══ Data in this exercise ══

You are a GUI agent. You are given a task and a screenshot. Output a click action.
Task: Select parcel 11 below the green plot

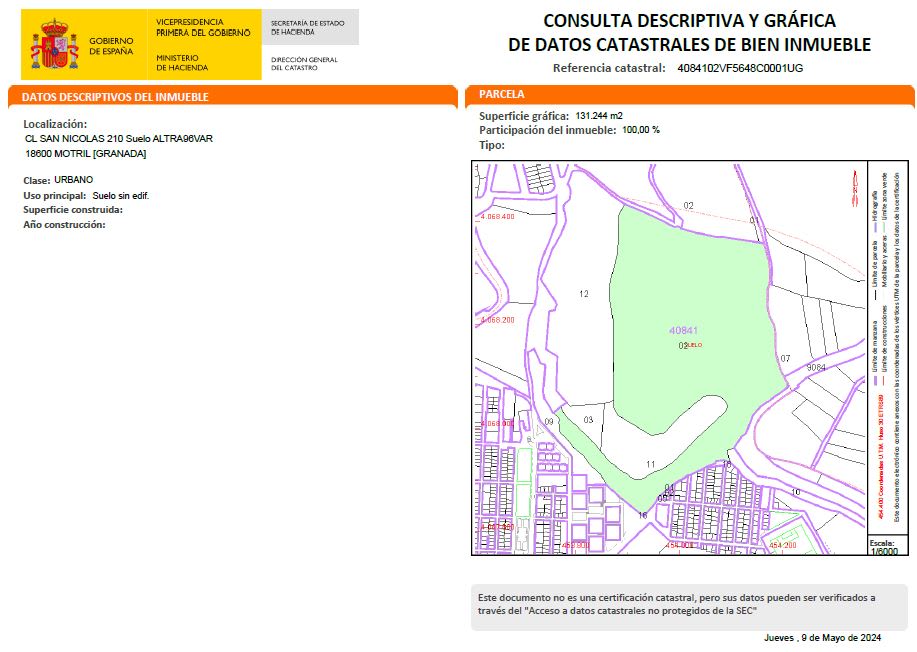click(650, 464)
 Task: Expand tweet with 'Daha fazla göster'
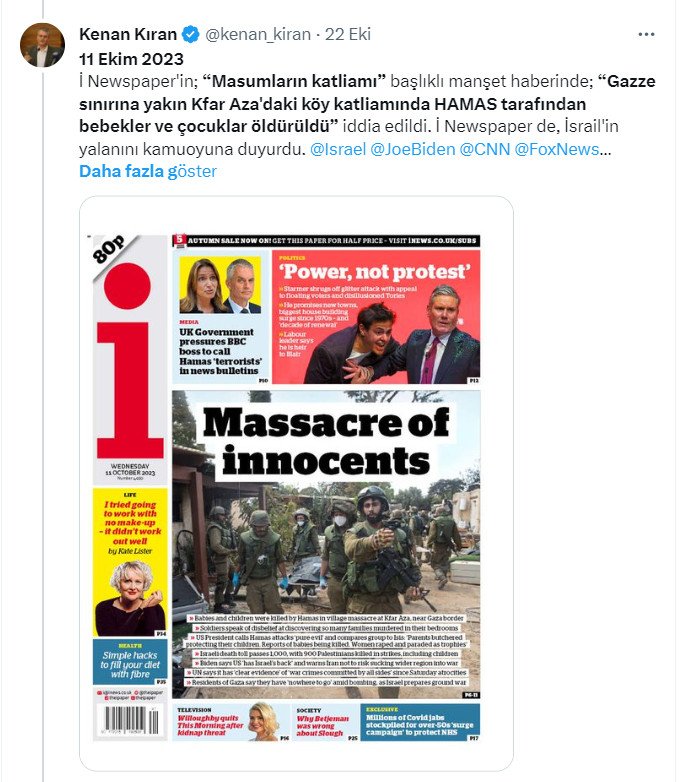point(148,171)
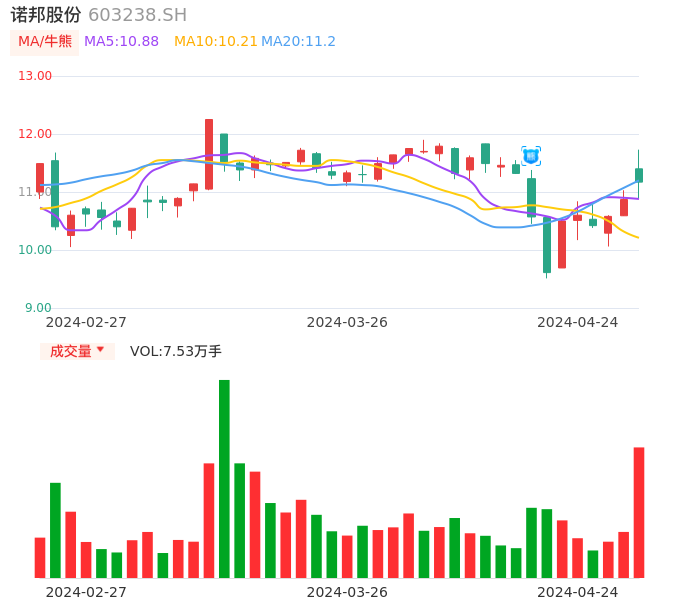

═══

§ Problem statement
Could the material above be written out again word for word, with the pictures dropped?

§ Answer area
You are a GUI agent. You are given a task and a screenshot. Output a click action.
Task: Select parcel 11 below the green plot

click(650, 464)
 Task: Expand tweet with 'Daha fazla göster'
point(148,171)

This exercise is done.